Responses to the accusations have been swift. Conservative pundits were quick to point out the lack of hard evidence, and liberal pundits were quick to draw parallels with Anita Hill’s testimony against Justice Clarence Thomas LAW ’74. Two years ago, when President Barack Obama was denied his constitutional right to appoint Merrick Garland to the Court, I thought partisanship in the judicial system had reached its peak. I was wrong. Once again, a Supreme Court nomination, a process imagined by the Founding Fathers as a check against politics and rhetoric, has devolved into contention and hypocrisy.
This fight, however, is a just one. It is wholly unacceptable for Congress to rush through the confirmation of a nominee facing accusations of misconduct as severe as those against Kavanaugh. No record of merit, or lifetime of public service, justifies an exemption from accountability.
The Kavanaugh controversy is demonstrative of a greater division in America. Not among Democrats or Republicans, but by generation. Perhaps the most despicable defense of Judge Kavanaugh I have read centers around his age at the time of the two incidents. Every day, I attend class with, eat with and live with other Yalies who come from every imaginable background and every variation of political views. I am confident that every one of them would call the allegations against Kavanaugh what they are – sexual assault. My generation, born before the #MeToo movement but energized through it, has moved far beyond the punditry surrounding sexual misconduct. Republican leaders don’t realize that when they dismiss sexism and harassment as “locker-room talk” or “boys being boys,” they aren’t just embarrassing themselves and compromising their morals. Rather, they are pushing an entire generation of young conservatives away from the party.

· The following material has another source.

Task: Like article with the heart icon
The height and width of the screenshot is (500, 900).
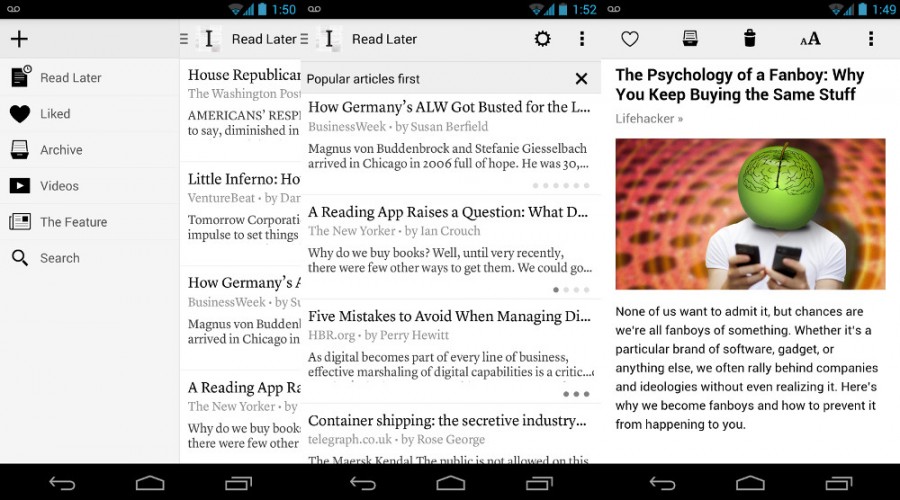Action: [630, 40]
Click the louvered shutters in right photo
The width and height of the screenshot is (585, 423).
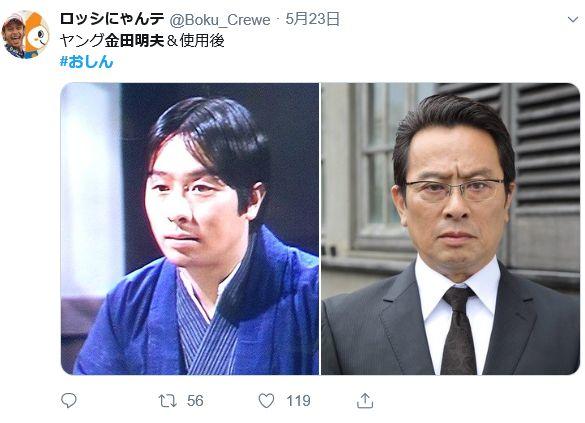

Another question many have asked is where the line is drawn between forgivable and reproachable behavior. Young people make mistakes, surely every adult need not answer for their adolescent follies. With conduct as destructive and painful as sexual misconduct, this line is especially difficult to draw.
To answer this, I find myself looking at the Court itself. In Jacobellis v. Ohio, a Supreme Court case involving the regulation of pornography, Justice Potter Stewart famously separated art from pornography by stating, “I shall not today attempt further to define the kinds of material I understand to be embraced within that shorthand description, and perhaps I could never succeed in intelligibly doing so. But I know it when I see it, and the motion picture involved in this case is not that.”
I won’t define what conduct is forgivable and what is reproachable because, quite frankly, I can’t. But like Justice Stewart, I know it when I see it. And drunkenly cornering a young girl in a bedroom, assaulting her while a friend watches and covering her mouth as she tries to scream for help is reproachable. It is surely disqualifying from holding one of our nation’s most respected and honorable positions.
The Trump administration has almost certainly begun vetting other potential candidates should the Kavanaugh nomination fall through. It’s possible that an even more polarizing justice, like Judge Amy Coney Barrett, could replace Kavanaugh. As a Democrat who understands the consequences of a conservative Court majority, this realization is upsetting. But as an American who fears the results of the Mueller probe during a time with an eight-justice Court that is ideologically split down the middle, I can’t help but reckon with the existential threat to our democracy. Democrats who continue to block the next nominee won’t be sticking it to the Trump administration or defending liberal values. Rather, they will be setting our country up for a constitutional crisis.
Democrats will have to settle for a Republican nominated justice, but it shouldn’t be Brett Kavanaugh.